Two Archaeological Poems

by Norman Simms (March 2018)


Mosaic floor in the Khirbet Susiya, 4th Century (credit)

An Old Synagogue Mosaic in Susiya

have sat here many centuries, under the blazing sun,

once my roof collapsed, and then the sand

covered these wonderful mosaics, lovely colours,

images of piety and pleasure, such as one

might see in a far off rich and goyish land,

but eventually as they say, eventually time blurs

everything, and no one saw me anymore.

Then other settlers, not really very long ago

crossed over the river and built a village, used my name;

they never noticed me sitting here in the middle,

always waiting for the time to pass again,

and my own descendants to return and brush

aside the dust of centuries, until now, that is,

without the poetry of dreams or the piddle

of politics. I watch the scientists rush

to poke and measure what lay beneath the surface,

and while they don’t exactly appreciate my faith

inscribed in pagan illustrations, they

are my own people, finally, and claim

me as their own, while the others fiddle

with the law and turn time upside down

as though they were here first like the sand and dust,

eternal and natural, like the wind and the dervish swirl

of made-up history, violent and ephemeral

in ugly tents and vicious lies. 

How I would hurl

invectives at these enemies and cast them down

in all their arrogance, but I am old and know a thing or two,

that what was not there ten years ago cannot now be true

and must learn patience yet again and bite my tongue,

though I could not have done that when I was young;

the poetry you see in these mosaics came from anger—

how fierce I was in the faith I had in God!

Now like the sands that slowly yield my face,

I sit here at the side and wait for your response.


Excavation of Philistine grave in Ashkelon National Park (credit)

A Philistine Cemetery Discovered in Ashkelon

knew one day they would find me here in Ashkelon,

Where I was buried almost three thousand years ago,

And I am not ashamed to be seen here, now in my bones,

All other features missing with the passing time, and so

Let them say what they will about my people, Philistines,

That we were not all what they thought when they used

Our name to mock and scorn a nation without art or sense

Of beauty; we weren’t brutes devoid of culture,

And we had no dark propensity to evil crafts.

Nor was it even our fault that others came and found us foreign.

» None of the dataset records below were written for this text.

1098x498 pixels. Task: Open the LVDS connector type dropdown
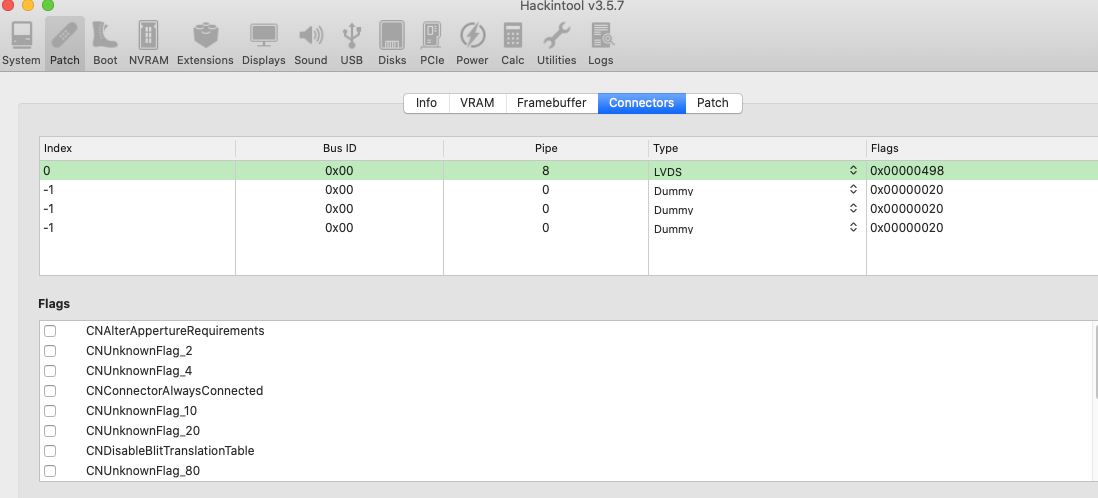853,171
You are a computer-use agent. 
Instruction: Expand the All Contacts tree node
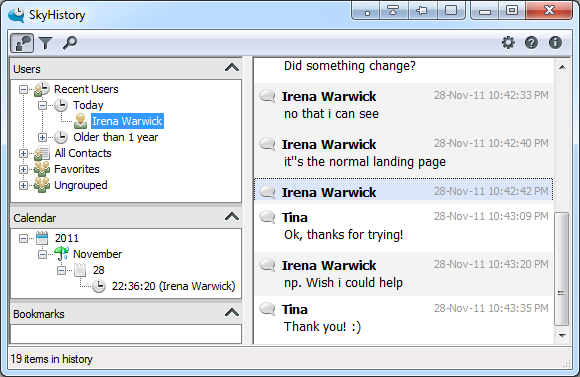[23, 153]
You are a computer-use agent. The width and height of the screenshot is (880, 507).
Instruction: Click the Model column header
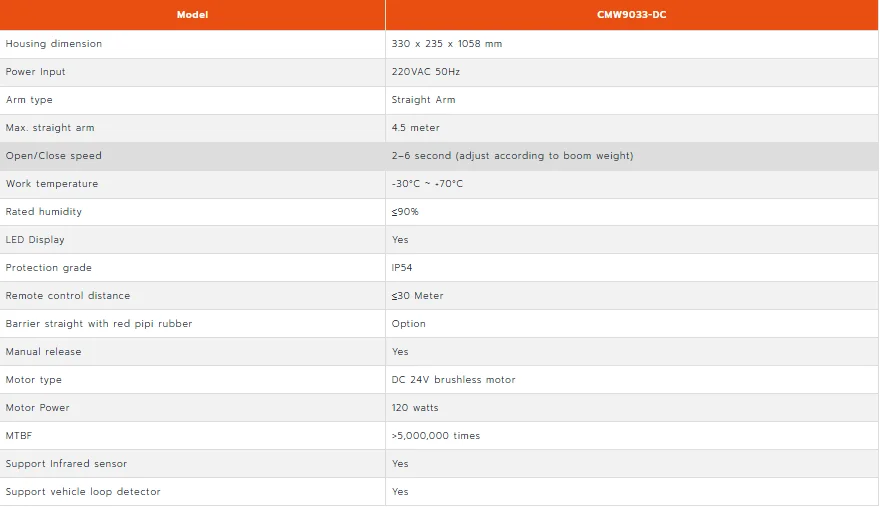(192, 15)
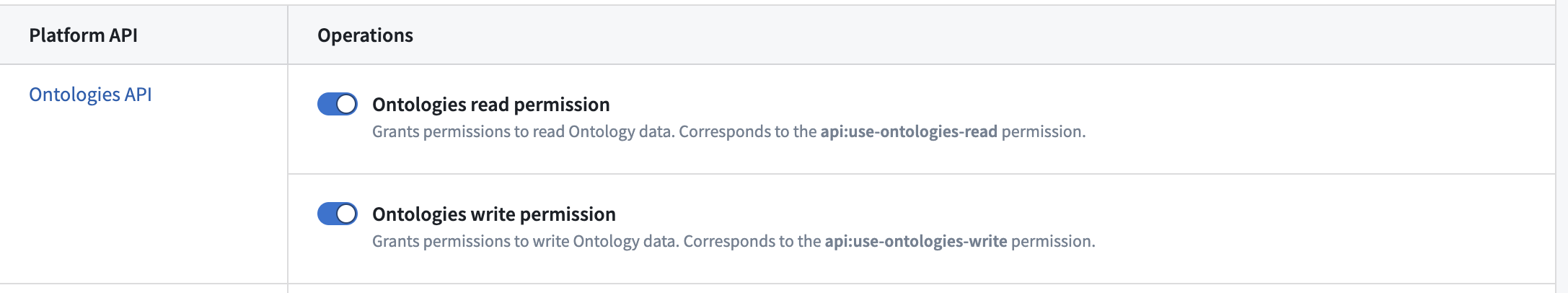Click "Grants permissions to write Ontology data" text

(525, 242)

There had been a promise and they believed, but none

Of this was known to us when they swept in out of the South

And attacked our cities and our temples. In truth,

We could have fought together against the real enemies,

If only we both had the patience to listen to the wind.

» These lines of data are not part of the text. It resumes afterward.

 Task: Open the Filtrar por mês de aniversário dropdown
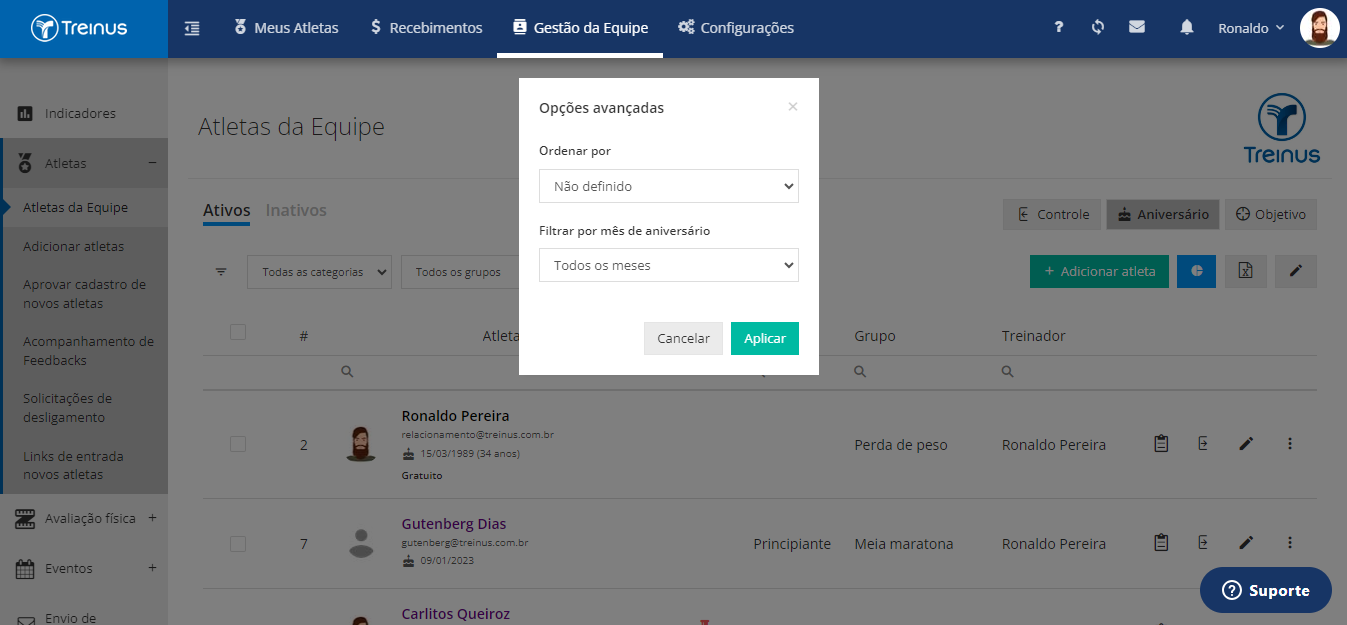[x=669, y=265]
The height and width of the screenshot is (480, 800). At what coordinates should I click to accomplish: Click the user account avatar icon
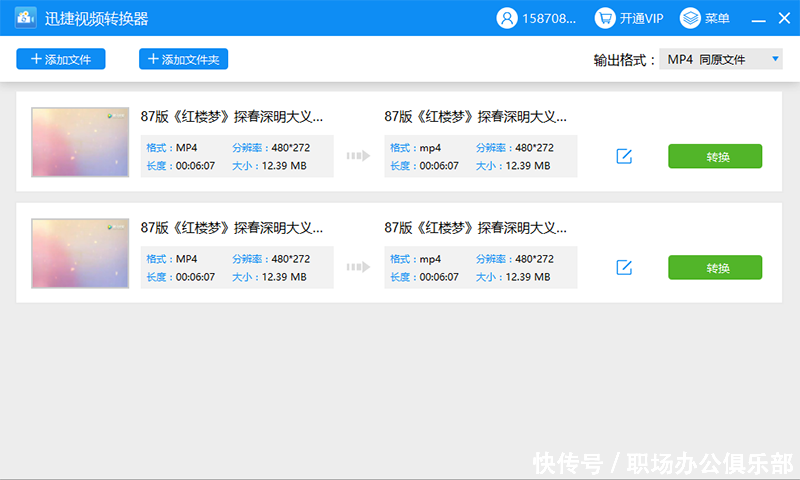click(507, 18)
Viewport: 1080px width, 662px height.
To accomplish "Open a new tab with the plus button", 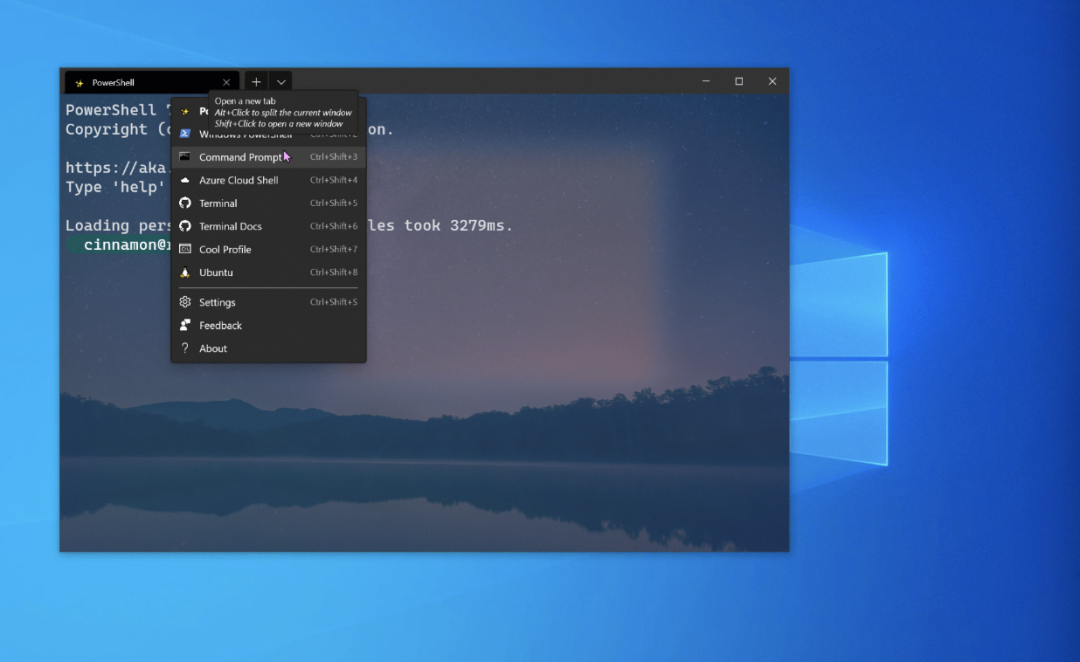I will [256, 81].
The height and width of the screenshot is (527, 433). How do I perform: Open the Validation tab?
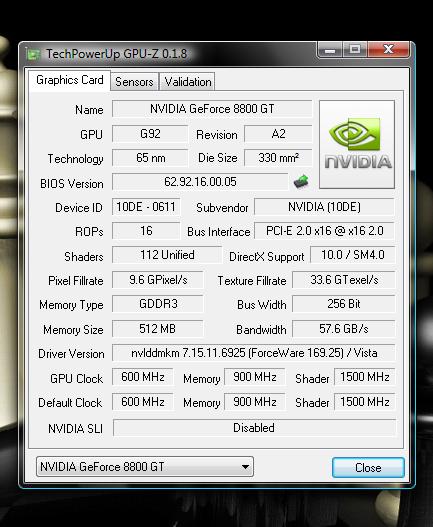pos(188,82)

But history already had decided otherwise, the earth

Could not be shared, no more than the voices that arose

Out of the depths in the places where we both lay down to dream.

If only I could express myself in such a way

That both our ancestors could hear, or our descendants,

I would feel my death and silence over centuries

Had not been in vain. Nebuchadnezzar gave false

Prophecies, established wrongful boundaries,

And finally covered over all our arts and wishes.

If necessary, I can wait another three thousand years,

Now that my silence has been recognized, my bones exposed,

For that is the meaning of memory, images on screen.



__________________________________
Norman Simms
taught in New Zealand for more than forty years at the University of Waikato, with stints at the Nouvelle Sorbonne in Paris and Ben-Gurion University in Israel. He founded the interdisciplinary journal Mentalities/Mentalités in the early 1970s and saw it through nearly thirty years. Since retirement, he has published three books on Alfred and Lucie Dreyfus and a two-volume study of Jewish intellectuals and artists in late nineteenth and early twentieth century Western Europe, Jews in an Illusion of Paradise; Dust and Ashes, Comedians and Catastrophes, Volume I, and his newest book, Jews in an Illusion of Paradise: Dust and Ashes, Falling Out of Place and Into History, Volume II. Several further manuscripts in the same vein are currently being completed. Along with Nancy Hartvelt Kobrin, he is preparing a psychohistorical examination of why children terrorists kill other children.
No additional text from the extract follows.